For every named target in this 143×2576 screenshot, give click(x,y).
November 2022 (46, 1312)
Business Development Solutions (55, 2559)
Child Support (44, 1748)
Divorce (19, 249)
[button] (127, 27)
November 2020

#####

Send back the whole listing above exactly, please.

For every named target in this 143×2576 screenshot, give click(x,y).
November 2022 (46, 1312)
Business Development Solutions (55, 2559)
Child Support (44, 1748)
Divorce (19, 249)
[button] (127, 27)
November 2020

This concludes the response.